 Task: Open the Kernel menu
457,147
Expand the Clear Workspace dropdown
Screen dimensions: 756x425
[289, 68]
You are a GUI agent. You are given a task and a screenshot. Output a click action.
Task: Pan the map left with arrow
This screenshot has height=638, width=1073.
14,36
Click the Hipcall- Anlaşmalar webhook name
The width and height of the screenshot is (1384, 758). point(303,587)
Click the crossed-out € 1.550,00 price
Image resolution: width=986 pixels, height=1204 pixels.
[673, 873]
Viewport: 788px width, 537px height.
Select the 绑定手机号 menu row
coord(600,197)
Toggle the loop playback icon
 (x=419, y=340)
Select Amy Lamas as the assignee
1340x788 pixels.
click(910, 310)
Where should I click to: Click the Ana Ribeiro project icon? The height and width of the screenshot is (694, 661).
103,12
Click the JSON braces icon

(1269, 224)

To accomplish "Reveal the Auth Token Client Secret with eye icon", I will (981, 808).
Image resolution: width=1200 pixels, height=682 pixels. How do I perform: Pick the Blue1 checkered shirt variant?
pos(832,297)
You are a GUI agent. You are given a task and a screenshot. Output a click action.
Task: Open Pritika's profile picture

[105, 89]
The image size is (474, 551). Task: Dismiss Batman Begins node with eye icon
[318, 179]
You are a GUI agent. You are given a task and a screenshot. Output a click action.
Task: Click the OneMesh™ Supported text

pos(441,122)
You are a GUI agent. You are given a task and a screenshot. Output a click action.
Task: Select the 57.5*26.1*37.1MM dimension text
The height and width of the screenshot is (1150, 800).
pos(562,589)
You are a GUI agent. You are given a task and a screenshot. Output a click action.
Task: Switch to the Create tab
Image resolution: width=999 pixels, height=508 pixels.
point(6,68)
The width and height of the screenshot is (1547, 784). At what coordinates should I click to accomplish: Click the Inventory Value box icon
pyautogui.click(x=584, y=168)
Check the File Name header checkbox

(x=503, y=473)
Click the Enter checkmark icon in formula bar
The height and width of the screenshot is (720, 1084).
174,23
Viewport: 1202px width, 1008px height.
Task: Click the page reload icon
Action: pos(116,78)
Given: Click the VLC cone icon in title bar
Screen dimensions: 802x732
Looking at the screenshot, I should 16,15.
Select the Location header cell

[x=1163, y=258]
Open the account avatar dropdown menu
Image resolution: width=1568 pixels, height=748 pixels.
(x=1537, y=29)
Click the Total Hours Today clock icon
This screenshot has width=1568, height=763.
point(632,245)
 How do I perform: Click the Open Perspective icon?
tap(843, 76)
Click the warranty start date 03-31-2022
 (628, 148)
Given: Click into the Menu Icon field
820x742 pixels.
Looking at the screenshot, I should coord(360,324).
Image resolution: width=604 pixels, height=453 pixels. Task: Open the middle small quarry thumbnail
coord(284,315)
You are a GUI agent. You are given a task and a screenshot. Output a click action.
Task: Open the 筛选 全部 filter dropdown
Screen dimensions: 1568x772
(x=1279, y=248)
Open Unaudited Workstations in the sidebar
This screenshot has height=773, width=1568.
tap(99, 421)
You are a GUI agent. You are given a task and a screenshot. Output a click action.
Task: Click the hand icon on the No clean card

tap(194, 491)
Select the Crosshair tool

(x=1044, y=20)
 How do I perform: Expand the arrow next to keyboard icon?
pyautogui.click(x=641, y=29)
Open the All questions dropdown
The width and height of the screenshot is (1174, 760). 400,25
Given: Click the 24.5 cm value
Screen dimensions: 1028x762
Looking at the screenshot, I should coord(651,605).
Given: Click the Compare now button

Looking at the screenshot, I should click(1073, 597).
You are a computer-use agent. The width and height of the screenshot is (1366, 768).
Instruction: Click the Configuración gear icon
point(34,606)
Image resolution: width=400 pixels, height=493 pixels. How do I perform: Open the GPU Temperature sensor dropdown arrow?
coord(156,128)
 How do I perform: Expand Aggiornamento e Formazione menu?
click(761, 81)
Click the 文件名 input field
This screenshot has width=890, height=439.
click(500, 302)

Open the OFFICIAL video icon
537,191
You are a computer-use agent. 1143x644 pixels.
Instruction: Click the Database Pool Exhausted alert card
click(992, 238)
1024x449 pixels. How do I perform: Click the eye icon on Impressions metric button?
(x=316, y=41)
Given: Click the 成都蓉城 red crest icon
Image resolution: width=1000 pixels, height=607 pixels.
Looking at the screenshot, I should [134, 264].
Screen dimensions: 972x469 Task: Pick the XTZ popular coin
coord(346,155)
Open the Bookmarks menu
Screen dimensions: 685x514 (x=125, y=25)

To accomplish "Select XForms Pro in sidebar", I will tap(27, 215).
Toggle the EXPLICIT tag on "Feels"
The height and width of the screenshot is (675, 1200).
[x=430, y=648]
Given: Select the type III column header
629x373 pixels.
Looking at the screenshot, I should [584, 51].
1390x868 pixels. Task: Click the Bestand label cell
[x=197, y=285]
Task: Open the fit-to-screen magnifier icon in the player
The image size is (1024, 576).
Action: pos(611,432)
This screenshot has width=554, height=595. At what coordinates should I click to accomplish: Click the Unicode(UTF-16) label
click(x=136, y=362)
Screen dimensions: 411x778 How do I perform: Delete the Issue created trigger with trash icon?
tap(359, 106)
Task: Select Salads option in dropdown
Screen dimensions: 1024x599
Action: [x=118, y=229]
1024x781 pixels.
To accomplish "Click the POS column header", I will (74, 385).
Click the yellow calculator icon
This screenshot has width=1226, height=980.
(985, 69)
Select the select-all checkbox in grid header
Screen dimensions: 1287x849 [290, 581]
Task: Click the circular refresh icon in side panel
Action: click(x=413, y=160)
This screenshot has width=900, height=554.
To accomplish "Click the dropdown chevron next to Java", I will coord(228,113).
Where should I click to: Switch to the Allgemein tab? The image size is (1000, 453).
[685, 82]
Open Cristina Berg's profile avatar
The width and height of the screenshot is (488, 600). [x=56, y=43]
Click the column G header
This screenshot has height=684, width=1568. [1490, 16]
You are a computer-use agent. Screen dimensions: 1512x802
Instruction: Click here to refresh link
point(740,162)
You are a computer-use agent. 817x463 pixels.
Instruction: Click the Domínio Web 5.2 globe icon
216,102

■ ■ ■ ■ ■

Exercise>
The answer must be every line of the data that holds the word "field".

Your response>
Given: Click into the Menu Icon field
Click the 文件名 input field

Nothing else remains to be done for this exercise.